So, why does the application ask the names and ages of those in the household? Because they need to know if there are kids in the house that might be at risk if an inappropriate dog is placed in the home.
Why does the application ask you where the dog will be at night, or while you are away? Because many of the dogs in rescue are there because a prior owner had to get rid of them after neighbors complained about constant barking.
Why does the dog rescue care about training? Really, if it is your dog, shouldn’t training (or not training) be your decision? Nope. Many of the dogs in rescues are there because nobody took the time to train them.
The dogs become unruly, hard to own and guess what? Dumped at a shelter or in a rescue. The dogs become somebody else’s problem. Unfortunately, at that point, they are often out of control and require considerable work to even become adoptable.
Why should the rescue know about your prior dog-ownership? Is it really their business? Yep. If you had a couple of dogs that you got rid of after they peed in the house, or because you were having a baby, or god forbid – moving, the rescue needs to know.
You see, rescues would not function if dogs were not re-homed. There would be no need for organizations to exist if all owners kept their dogs, no matter what. If all owners altered their dogs and prevented unwanted litters of puppies. If all owners kept their dogs safely indoors, instead of out in a kennel or yard where they might bark, or even get out of a yard and possibly injure someone or something.

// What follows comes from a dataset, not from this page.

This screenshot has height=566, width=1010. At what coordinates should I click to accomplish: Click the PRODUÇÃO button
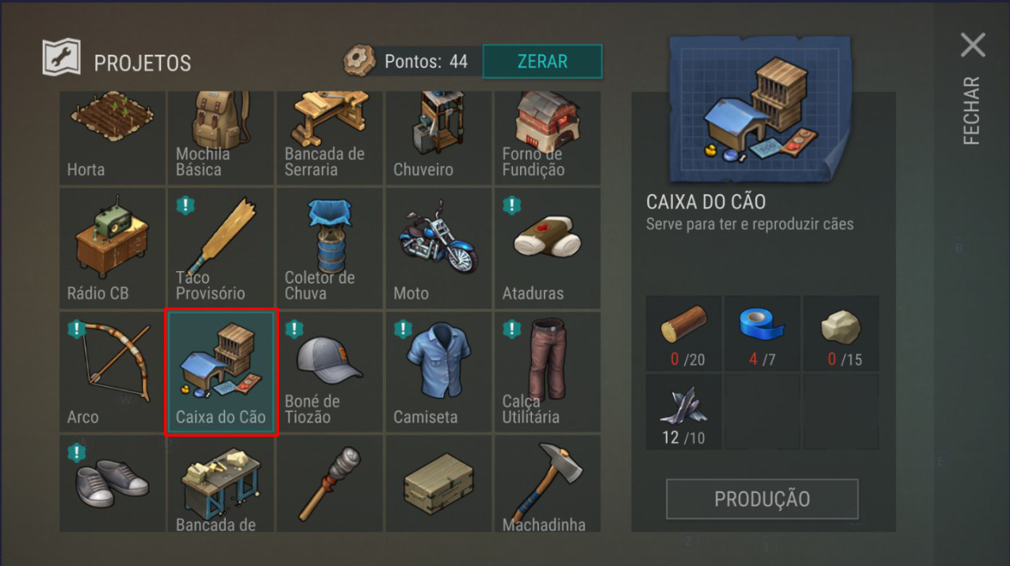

The questions on the application (and if you’re lucky enough to get that far, those asked of you in a phone interview) have been designed to weed out the bad owners. Is the system perfect? No. Nothing is perfect. However, the situations that the rescue organizations have encountered through the years has given them a pretty good idea of what to ask in order to find exceptional homes for the dogs.
Why are exceptional homes needed? So these dogs do not end up without an owner again. So the dogs don’t end up at a shelter where they might be euthanized. The rescues aren’t able to take in every dog that needs a place to go. Too many dogs are in danger at the shelters.
So the next time you are looking to adopt, be prepared to complete a lengthy adoption application and to spend some time chatting on the phone with a volunteer. Don’t be offended or annoyed – be thankful that those rescue-minded individuals care enough about the dogs in their care to ask the questions that need to be asked.
Rescue organizations find some phenomenal homes – amazing people are out there. That being said, so many of the dogs in rescue are amazing too. They are worth the time and effort and they deserve the exceptional home. They deserve a home that will keep them until the end of their days.
And a final note – a bad owner is not better than getting a dog “out” of rescue. Getting out of rescue, only to be left in a kennel for 10 hours a day or chained in a yard is not better than sitting in rescue. Those “sitting” dogs will eventually get adopted and the new owner will not be keeping them in a bad situation.”